- Opening Delimiter -

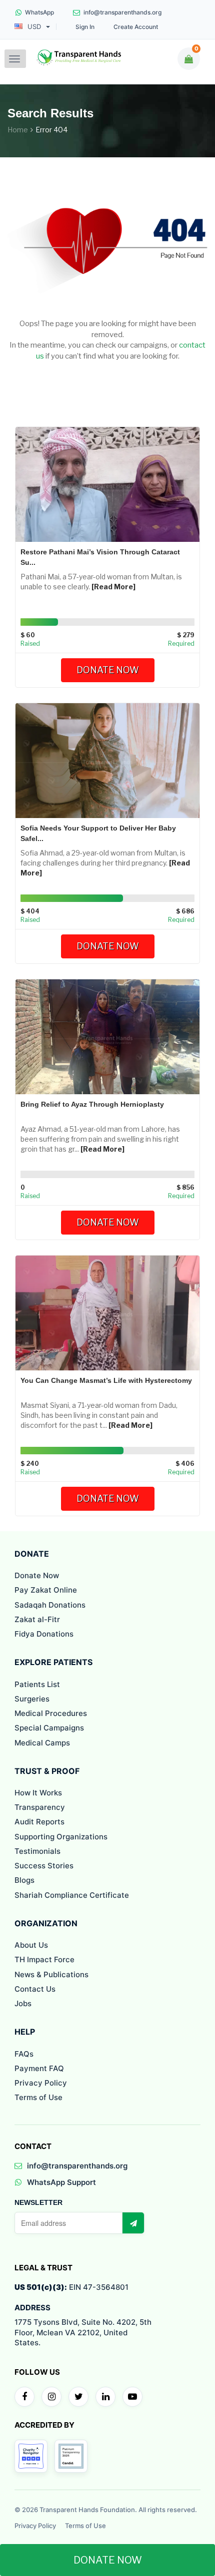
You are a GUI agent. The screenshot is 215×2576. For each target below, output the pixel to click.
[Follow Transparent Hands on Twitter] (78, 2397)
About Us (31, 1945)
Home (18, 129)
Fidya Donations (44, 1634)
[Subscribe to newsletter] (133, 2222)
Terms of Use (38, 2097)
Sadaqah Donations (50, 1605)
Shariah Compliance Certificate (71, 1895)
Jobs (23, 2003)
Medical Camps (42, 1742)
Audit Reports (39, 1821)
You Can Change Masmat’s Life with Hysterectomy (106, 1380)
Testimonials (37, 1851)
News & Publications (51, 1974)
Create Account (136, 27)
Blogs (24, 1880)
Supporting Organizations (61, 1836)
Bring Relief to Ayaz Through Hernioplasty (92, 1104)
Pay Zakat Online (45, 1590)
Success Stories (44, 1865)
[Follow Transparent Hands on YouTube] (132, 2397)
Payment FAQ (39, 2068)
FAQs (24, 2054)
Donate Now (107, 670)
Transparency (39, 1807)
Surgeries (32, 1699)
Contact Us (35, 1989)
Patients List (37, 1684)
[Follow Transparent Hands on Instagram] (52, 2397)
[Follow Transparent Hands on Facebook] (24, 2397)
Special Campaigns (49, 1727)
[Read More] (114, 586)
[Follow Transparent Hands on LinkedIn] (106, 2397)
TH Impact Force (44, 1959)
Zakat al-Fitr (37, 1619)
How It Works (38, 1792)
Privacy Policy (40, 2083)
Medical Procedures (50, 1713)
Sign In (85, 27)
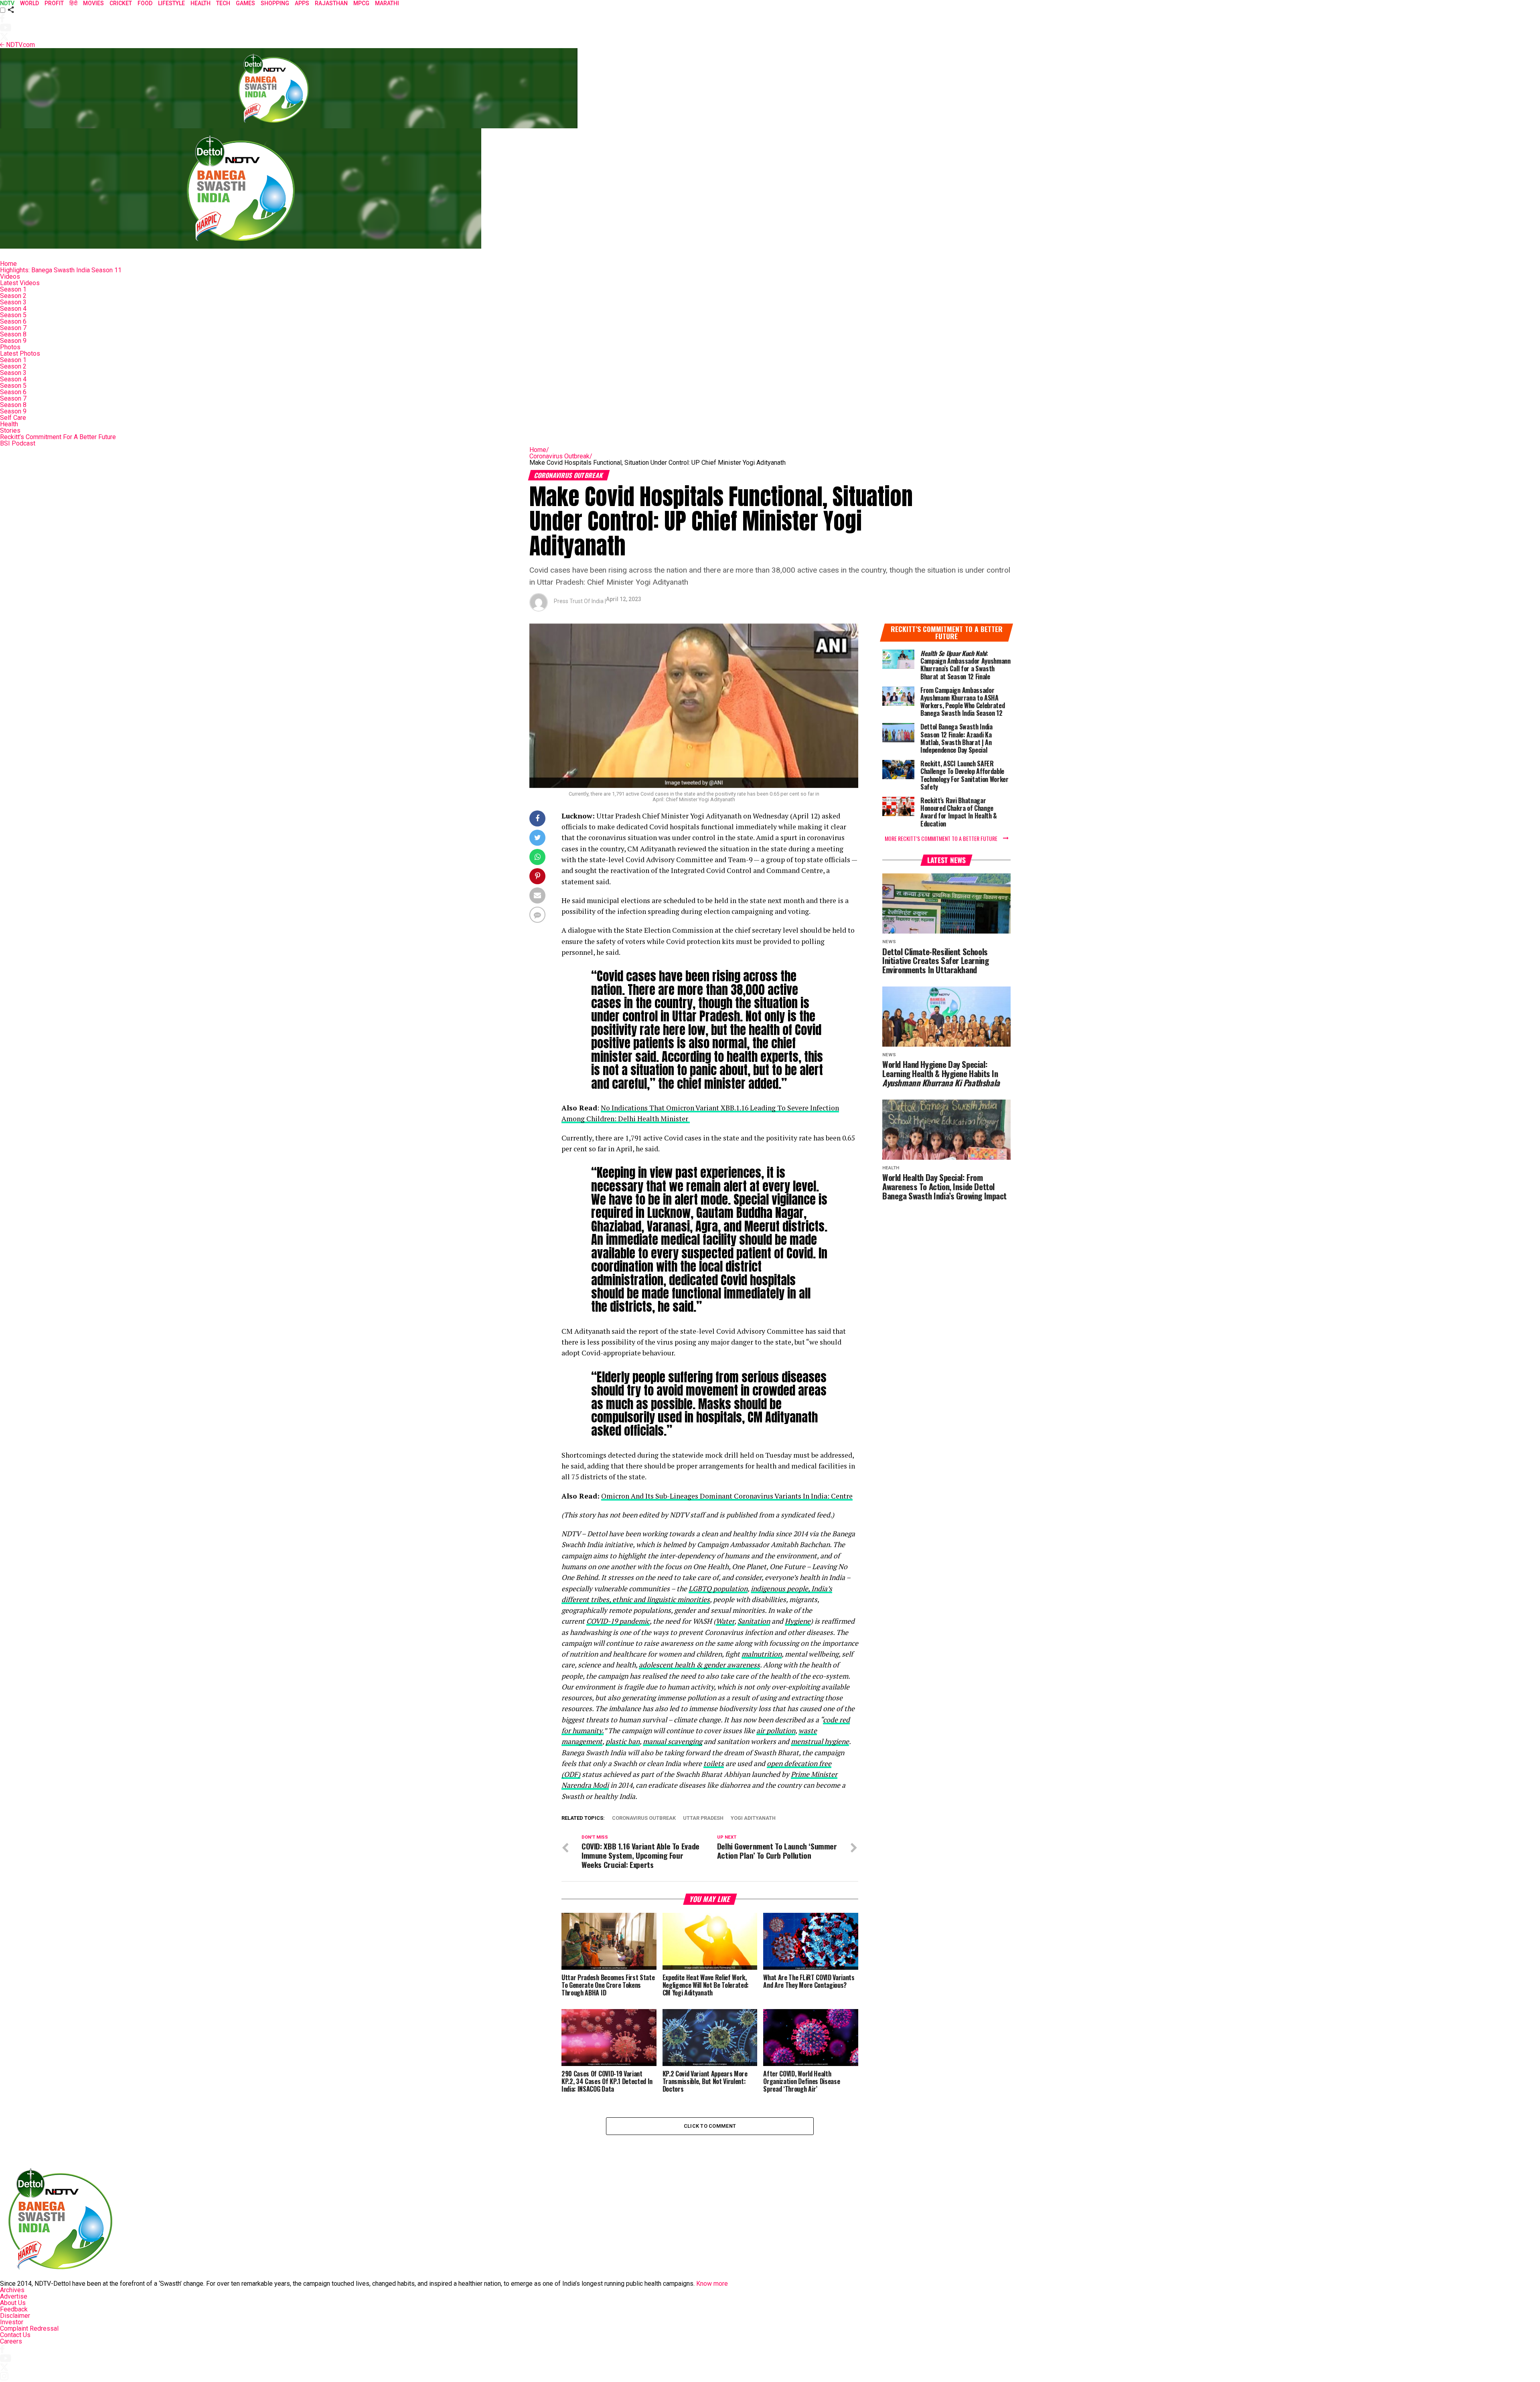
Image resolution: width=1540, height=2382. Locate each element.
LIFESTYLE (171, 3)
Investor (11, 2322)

- Closing Delimiter -
- Opening Delimiter -

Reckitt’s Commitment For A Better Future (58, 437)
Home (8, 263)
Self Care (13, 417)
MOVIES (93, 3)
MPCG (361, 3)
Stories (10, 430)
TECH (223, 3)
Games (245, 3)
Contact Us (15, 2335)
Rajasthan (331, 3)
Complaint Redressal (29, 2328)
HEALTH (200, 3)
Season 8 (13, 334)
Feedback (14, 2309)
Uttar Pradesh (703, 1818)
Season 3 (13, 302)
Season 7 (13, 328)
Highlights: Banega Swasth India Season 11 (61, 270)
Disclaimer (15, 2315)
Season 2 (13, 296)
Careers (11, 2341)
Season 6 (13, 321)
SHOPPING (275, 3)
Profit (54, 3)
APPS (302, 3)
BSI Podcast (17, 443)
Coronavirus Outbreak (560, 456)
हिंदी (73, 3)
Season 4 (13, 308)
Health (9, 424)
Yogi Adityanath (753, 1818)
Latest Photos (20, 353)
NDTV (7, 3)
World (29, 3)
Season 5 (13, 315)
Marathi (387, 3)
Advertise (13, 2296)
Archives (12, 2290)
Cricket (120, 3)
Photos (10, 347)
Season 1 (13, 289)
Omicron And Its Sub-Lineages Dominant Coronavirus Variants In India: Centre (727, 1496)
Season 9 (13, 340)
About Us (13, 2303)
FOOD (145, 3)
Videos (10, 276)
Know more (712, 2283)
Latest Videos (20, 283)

- Closing Delimiter -

◆ **What to do**
Search the entries above for lines holding the string "Donations", then report only how many there are.

◆ **Answer section**
2